En 2003, Julián Hernández logró llevar a las salas su largometraje Mil nubes de paz cercan el cielo, amor jamás acabarás de ser amor. Ganadora del Teddy en el Festival Internacional de Cine de Berlín y algunos Arieles, éste resulta ser un film casi poético que deja más bien un sabor a desconcierto.

Gerardo (Juan Carlos Ortuño) es un muchacho homosexual que se ve sumergido en la soledad del desamor. Un hombre le ha conquistado pero ha desaparecido, dejando como explicación una nota que más que consuelo, le trae tortura. Ahora Gerardo se ve obligado a deambular por la ciudad en busca de una cura para su dolor, encontrando a su paso relaciones efímeras e insignificantes y opiniones que no puede compartir.  Su desconsuelo no tiene remedio.

Es claro desde el principio que Mil nubes… pretende un nivel de profundización poético y contemplativo que procura hacernos sentir en nuestra propia piel la desolación y cuyo objetivo es expresar una opinión acerca de la naturaleza volátil y fútil del amor, añadiendo de paso un discurso sobre la homosexualidad. Sin embargo queda claro también que estas metas no se logran. No es que la película carezca de sentido, ni que la idea se vea perdida, es simplemente que la pretensión del director es claramente demasiado grande para lo que se acaba proyectando en la pantalla.

Fotografiada en un impresionante blanco y negro por Diego Armendáriz, la estética de la película nos promete una catarsis que desafortunadamente no se logra.

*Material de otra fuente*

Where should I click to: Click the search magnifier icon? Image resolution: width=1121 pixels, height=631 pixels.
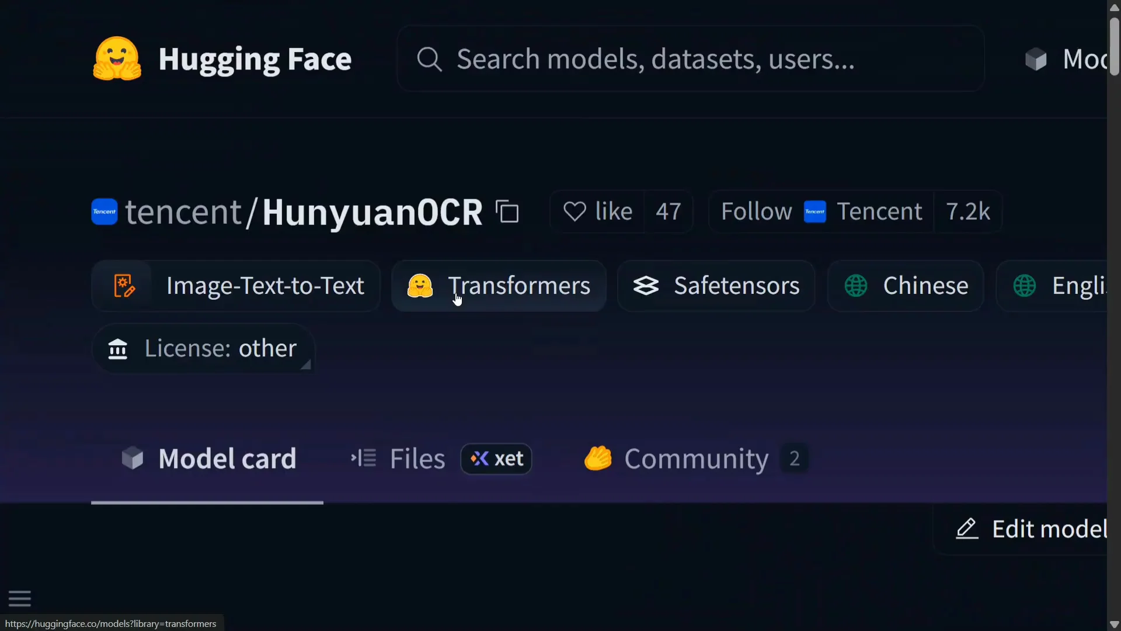point(430,59)
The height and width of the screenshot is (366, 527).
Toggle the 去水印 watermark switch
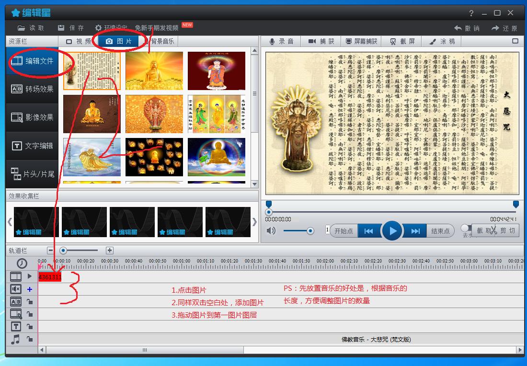click(466, 229)
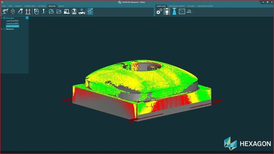Click the laser scan settings gears icon
Image resolution: width=274 pixels, height=154 pixels.
pyautogui.click(x=159, y=12)
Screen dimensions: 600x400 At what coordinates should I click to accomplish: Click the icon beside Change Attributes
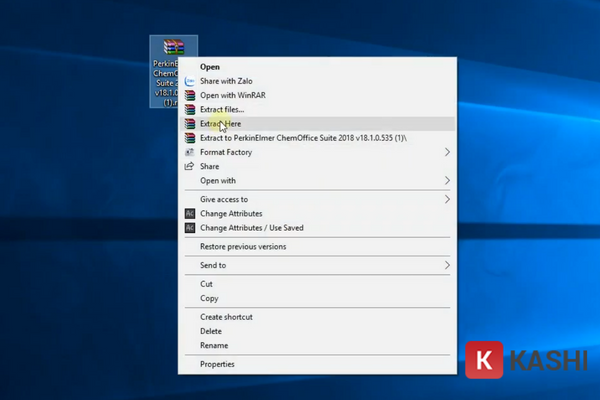coord(189,213)
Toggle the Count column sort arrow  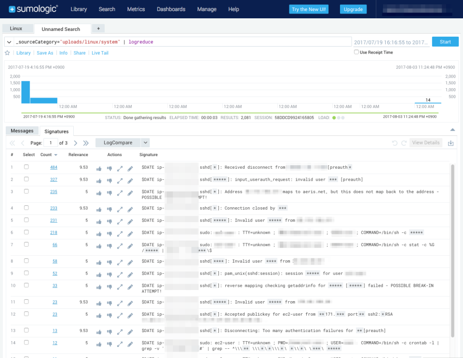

El trabajo de la cámara es brillante, no sólo por la belleza con que logra retratar a la Ciudad de México, sino porque verdaderamente logra a nivel visual hacer una conexión introspectiva con los sentimientos de Gerardo y de las personas que le rodean; sin embargo la maestría técnica no se ve respaldada por un buen desarrollo emocional.

Al tratar de centrarse en un sentimiento, evitando lo más posible las acciones, y trabajando -más que diálogos convencionales, monólogos en off, Julián Hernández deja los personajes muy desamparados: Puesto que nunca logran desarrollarse por completo, a la audiencia le es imposible empatizar con un protagonista que no se conoce ni se entiende a fondo.

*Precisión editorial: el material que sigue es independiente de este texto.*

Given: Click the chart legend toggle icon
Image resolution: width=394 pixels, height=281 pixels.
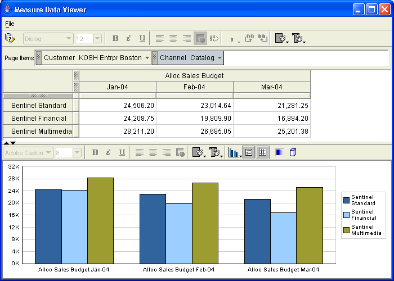Looking at the screenshot, I should 249,152.
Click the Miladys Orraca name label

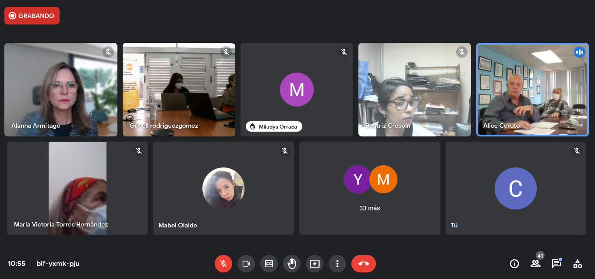pyautogui.click(x=274, y=127)
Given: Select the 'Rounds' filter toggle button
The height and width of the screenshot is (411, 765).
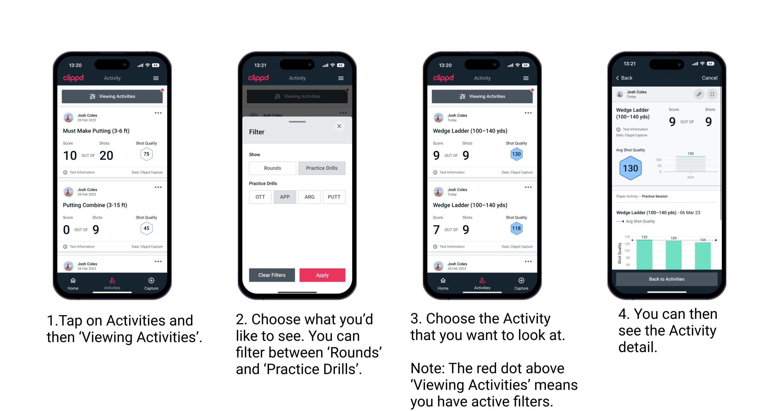Looking at the screenshot, I should (x=272, y=168).
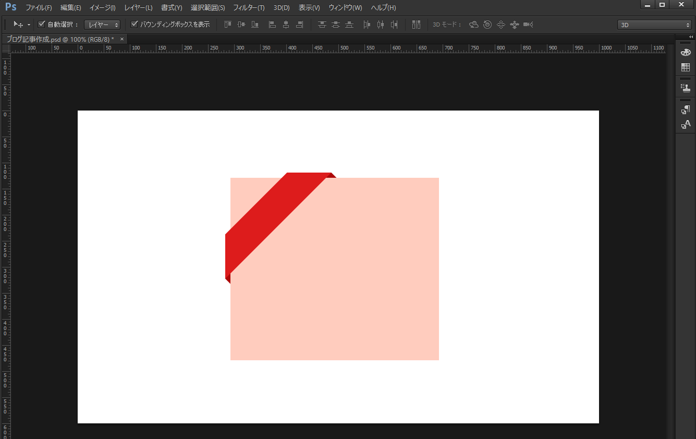Click the align left edges icon
Screen dimensions: 696x439
(272, 25)
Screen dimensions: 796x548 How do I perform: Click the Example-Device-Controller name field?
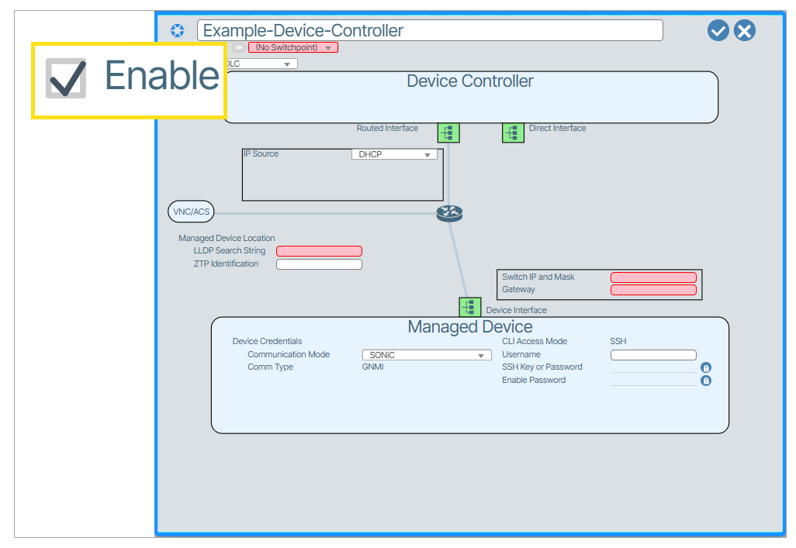(x=430, y=31)
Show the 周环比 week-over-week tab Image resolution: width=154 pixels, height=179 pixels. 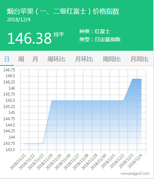[x=56, y=59]
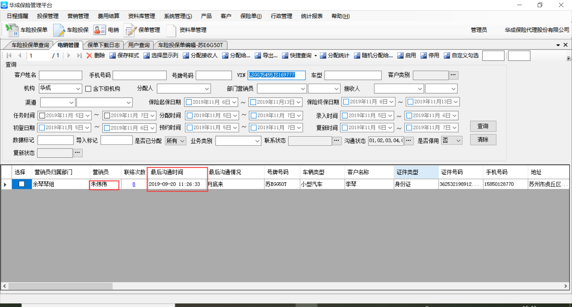Open 保单管理 toolbar icon

pos(130,30)
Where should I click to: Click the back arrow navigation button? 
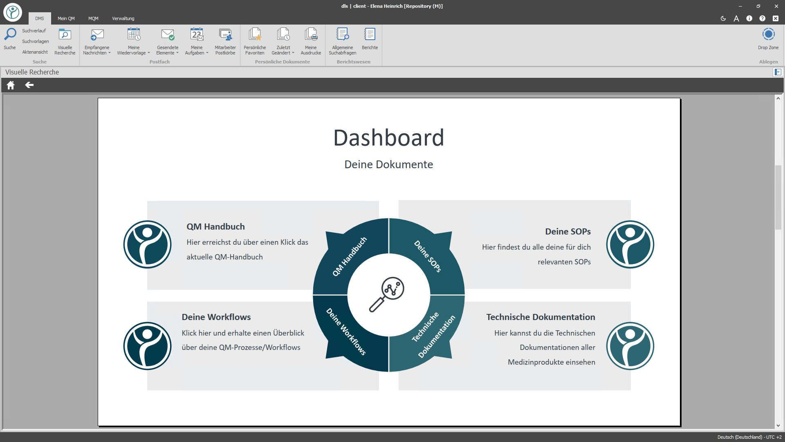(29, 85)
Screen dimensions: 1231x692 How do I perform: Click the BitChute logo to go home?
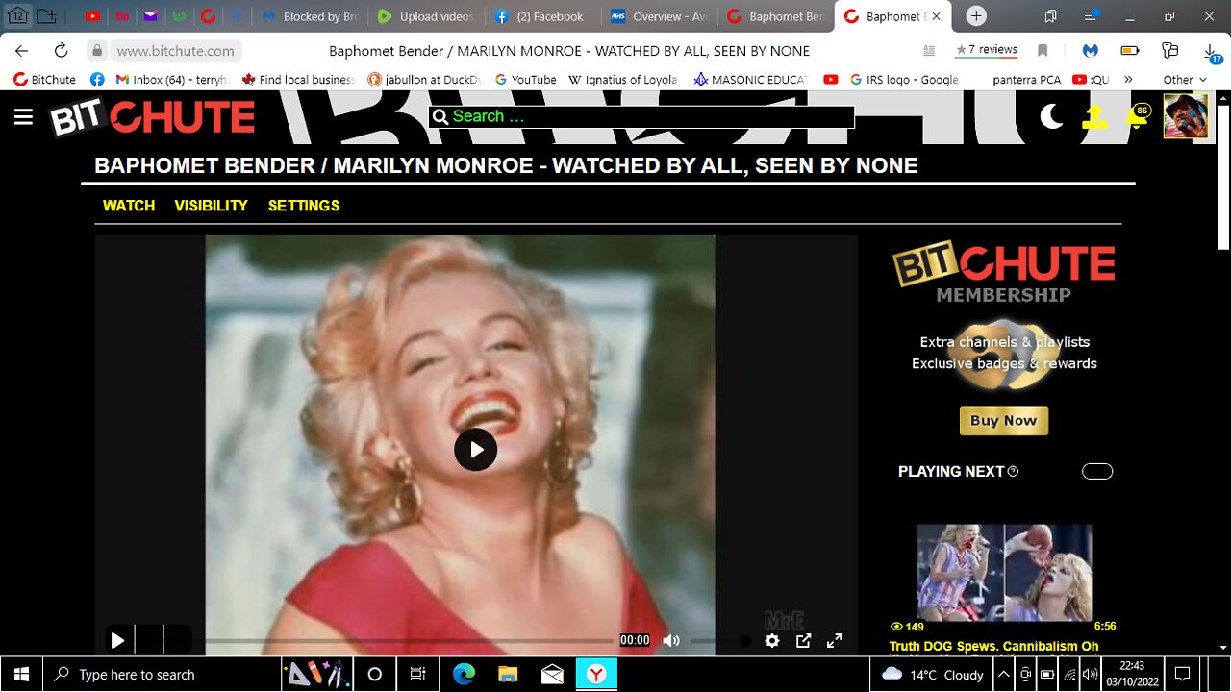[152, 116]
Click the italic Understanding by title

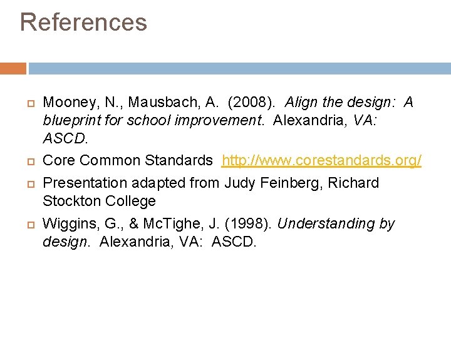(x=336, y=224)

La obsesión con mostrar lo que Hernández asegura es una sensación autobiográfica, inspirada en una anécdota de Reiner Fassbinder, se queda demasiado cerca de la mente de su autor, y no logra llegar con la misma intensidad al resto de la gente. Las secuencias largas en las que sólo vemos a Gerardo sentado en diferentes lugares de la ciudad y las tomas repetitivas que carecen de justificación van minando la paciencia del espectador, ya que no parecen llevar a más de lo que se ha establecido desde el principio del discurso.

La poesía, pues, se queda trunca, pero no completamente ausente y ésto es lo que más desconcierta. La belleza que vemos no es comparable con la manera torpe en que se comparten las ideas y el ritmo contemplativo con que podría haberse desarrollado el film se quedan más bien en repeticiones cuya función se vuelve dudosa. Es frustrante ver el potencial que no pasa a ser otra cosa. Pero al menos se agradece que haya potencial.